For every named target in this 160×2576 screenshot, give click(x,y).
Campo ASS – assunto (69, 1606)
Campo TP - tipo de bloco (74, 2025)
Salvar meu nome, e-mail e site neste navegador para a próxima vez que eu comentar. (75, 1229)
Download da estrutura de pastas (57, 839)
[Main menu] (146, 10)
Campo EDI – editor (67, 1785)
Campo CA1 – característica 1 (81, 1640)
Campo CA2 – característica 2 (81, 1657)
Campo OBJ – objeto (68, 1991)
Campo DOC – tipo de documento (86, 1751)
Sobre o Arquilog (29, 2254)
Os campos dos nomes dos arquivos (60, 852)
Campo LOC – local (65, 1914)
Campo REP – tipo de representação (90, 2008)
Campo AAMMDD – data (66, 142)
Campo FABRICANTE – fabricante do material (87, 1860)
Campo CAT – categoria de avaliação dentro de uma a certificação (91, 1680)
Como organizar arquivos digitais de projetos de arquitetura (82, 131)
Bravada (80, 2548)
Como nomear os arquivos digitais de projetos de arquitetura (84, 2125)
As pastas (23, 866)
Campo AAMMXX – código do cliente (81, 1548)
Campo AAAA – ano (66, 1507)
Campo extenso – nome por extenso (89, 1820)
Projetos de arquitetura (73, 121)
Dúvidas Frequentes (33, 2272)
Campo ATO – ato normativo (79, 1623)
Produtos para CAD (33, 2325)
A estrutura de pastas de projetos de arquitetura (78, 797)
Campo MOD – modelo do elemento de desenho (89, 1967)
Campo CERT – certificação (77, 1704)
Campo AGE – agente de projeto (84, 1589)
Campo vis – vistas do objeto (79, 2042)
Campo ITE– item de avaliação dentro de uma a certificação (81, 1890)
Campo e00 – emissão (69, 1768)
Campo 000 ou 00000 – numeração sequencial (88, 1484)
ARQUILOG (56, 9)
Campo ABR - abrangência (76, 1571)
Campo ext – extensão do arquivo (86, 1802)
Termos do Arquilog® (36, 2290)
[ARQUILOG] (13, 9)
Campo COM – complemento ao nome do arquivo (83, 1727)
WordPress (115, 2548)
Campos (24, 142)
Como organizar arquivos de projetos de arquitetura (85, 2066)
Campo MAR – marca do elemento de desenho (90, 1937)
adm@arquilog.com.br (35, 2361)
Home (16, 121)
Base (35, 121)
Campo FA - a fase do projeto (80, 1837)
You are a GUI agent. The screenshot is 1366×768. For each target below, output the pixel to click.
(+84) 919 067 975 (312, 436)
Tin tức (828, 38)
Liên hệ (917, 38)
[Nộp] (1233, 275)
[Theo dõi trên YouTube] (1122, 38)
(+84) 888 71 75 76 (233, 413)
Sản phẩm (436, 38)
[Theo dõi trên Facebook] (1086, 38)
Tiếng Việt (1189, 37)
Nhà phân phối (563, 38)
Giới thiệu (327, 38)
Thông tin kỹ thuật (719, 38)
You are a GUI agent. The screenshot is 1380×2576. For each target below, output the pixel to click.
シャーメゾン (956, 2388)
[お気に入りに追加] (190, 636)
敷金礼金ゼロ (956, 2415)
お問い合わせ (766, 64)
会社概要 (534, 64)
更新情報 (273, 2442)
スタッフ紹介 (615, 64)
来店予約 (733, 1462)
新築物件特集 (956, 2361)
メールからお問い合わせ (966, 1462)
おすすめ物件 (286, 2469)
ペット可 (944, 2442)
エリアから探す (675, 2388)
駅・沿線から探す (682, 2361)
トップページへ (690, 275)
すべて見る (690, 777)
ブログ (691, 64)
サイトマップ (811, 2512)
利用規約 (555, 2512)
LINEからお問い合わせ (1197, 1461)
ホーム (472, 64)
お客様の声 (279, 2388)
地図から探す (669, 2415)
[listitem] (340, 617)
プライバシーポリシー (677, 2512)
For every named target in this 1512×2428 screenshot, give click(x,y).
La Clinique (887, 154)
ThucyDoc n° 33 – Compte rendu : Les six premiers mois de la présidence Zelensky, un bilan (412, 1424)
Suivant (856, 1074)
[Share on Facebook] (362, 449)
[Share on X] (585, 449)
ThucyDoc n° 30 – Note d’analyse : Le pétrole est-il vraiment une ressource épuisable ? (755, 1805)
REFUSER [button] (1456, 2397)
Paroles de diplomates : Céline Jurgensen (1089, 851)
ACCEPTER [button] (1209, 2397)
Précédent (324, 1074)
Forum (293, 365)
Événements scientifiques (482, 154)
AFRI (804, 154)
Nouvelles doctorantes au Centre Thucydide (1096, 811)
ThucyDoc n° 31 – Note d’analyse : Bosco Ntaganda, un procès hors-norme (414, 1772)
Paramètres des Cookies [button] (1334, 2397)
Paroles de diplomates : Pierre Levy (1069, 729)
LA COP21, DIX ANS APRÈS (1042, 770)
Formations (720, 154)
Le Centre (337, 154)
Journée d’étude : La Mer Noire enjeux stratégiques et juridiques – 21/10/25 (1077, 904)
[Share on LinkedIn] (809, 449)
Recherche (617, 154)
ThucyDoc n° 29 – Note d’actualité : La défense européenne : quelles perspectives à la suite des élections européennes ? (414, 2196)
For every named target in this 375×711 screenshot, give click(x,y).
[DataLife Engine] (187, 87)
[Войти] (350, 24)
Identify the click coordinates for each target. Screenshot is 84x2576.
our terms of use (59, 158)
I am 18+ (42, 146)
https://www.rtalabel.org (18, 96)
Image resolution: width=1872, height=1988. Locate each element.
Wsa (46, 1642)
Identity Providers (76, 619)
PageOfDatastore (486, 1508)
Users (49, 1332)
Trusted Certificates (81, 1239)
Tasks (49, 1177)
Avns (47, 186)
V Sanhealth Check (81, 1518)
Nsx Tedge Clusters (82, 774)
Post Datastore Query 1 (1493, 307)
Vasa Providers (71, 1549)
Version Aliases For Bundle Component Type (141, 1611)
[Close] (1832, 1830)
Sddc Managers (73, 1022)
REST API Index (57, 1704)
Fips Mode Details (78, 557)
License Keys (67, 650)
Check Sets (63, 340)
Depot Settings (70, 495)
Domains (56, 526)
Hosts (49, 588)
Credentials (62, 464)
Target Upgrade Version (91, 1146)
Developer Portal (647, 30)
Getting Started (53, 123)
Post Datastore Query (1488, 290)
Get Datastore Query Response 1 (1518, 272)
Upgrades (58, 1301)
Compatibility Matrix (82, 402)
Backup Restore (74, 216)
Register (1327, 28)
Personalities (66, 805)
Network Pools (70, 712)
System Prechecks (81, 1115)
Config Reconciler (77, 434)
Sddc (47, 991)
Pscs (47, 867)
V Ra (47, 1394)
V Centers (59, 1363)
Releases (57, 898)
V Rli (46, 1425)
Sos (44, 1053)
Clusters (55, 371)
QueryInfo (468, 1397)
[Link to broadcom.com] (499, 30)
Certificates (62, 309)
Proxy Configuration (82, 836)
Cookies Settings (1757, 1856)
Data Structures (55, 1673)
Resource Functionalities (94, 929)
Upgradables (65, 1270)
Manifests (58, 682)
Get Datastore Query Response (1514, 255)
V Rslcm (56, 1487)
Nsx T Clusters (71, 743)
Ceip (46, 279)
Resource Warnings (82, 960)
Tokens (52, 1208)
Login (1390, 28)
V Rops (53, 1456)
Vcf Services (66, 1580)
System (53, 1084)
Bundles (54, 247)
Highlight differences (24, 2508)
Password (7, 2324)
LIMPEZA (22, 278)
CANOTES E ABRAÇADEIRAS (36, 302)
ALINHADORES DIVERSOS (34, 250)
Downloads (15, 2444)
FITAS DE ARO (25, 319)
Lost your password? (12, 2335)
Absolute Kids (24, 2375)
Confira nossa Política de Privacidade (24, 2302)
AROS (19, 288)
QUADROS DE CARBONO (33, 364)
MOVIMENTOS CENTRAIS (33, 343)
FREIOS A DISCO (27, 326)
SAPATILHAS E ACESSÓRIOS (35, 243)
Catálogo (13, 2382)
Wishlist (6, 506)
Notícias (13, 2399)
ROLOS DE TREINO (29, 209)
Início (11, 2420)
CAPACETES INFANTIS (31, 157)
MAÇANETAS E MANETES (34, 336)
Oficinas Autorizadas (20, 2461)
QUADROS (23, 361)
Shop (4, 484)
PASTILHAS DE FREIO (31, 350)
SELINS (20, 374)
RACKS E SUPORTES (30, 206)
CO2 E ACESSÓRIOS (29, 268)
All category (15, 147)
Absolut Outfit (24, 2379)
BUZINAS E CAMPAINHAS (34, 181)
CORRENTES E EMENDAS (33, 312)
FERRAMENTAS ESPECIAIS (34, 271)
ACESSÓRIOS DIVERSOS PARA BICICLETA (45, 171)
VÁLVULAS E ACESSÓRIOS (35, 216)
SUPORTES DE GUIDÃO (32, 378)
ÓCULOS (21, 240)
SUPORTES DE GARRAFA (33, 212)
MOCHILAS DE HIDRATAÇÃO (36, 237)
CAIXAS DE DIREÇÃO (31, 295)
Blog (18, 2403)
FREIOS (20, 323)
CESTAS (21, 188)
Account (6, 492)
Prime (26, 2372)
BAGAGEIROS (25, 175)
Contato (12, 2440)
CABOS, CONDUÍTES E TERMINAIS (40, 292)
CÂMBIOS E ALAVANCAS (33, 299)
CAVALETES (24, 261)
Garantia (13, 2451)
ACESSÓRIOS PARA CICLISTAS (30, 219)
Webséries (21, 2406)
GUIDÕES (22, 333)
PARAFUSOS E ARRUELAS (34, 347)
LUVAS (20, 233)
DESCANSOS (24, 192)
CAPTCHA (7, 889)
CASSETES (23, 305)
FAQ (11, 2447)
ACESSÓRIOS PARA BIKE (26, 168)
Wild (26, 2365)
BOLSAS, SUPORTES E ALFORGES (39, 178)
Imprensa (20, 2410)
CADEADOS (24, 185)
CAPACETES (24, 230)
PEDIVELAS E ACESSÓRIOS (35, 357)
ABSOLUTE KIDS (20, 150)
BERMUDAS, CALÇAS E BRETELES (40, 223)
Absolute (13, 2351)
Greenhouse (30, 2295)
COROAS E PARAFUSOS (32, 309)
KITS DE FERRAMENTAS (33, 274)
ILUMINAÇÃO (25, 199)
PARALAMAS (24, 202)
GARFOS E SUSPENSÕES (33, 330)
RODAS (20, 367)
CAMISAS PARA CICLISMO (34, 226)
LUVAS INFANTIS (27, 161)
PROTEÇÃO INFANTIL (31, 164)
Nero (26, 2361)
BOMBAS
☆ ☆ ☆
[Task objective]
Once you find the line with "Highlight differences (24, 2508)" in the entries above, output it and each line after it up to and including the line with "FREIOS (20, 323)", and nothing else.

[Task answer]
Highlight differences (24, 2508)
Password (7, 2324)
LIMPEZA (22, 278)
CANOTES E ABRAÇADEIRAS (36, 302)
ALINHADORES DIVERSOS (34, 250)
Downloads (15, 2444)
FITAS DE ARO (25, 319)
Lost your password? (12, 2335)
Absolute Kids (24, 2375)
Confira nossa Política de Privacidade (24, 2302)
AROS (19, 288)
QUADROS DE CARBONO (33, 364)
MOVIMENTOS CENTRAIS (33, 343)
FREIOS A DISCO (27, 326)
SAPATILHAS E ACESSÓRIOS (35, 243)
Catálogo (13, 2382)
Wishlist (6, 506)
Notícias (13, 2399)
ROLOS DE TREINO (29, 209)
Início (11, 2420)
CAPACETES INFANTIS (31, 157)
MAÇANETAS E MANETES (34, 336)
Oficinas Autorizadas (20, 2461)
QUADROS (23, 361)
Shop (4, 484)
PASTILHAS DE FREIO (31, 350)
SELINS (20, 374)
RACKS E SUPORTES (30, 206)
CO2 E ACESSÓRIOS (29, 268)
All category (15, 147)
Absolut Outfit (24, 2379)
BUZINAS E CAMPAINHAS (34, 181)
CORRENTES E EMENDAS (33, 312)
FERRAMENTAS ESPECIAIS (34, 271)
ACESSÓRIOS DIVERSOS PARA BICICLETA (45, 171)
VÁLVULAS E ACESSÓRIOS (35, 216)
SUPORTES DE GUIDÃO (32, 378)
ÓCULOS (21, 240)
SUPORTES DE GARRAFA (33, 212)
MOCHILAS DE HIDRATAÇÃO (36, 237)
CAIXAS DE DIREÇÃO (31, 295)
Blog (18, 2403)
FREIOS (20, 323)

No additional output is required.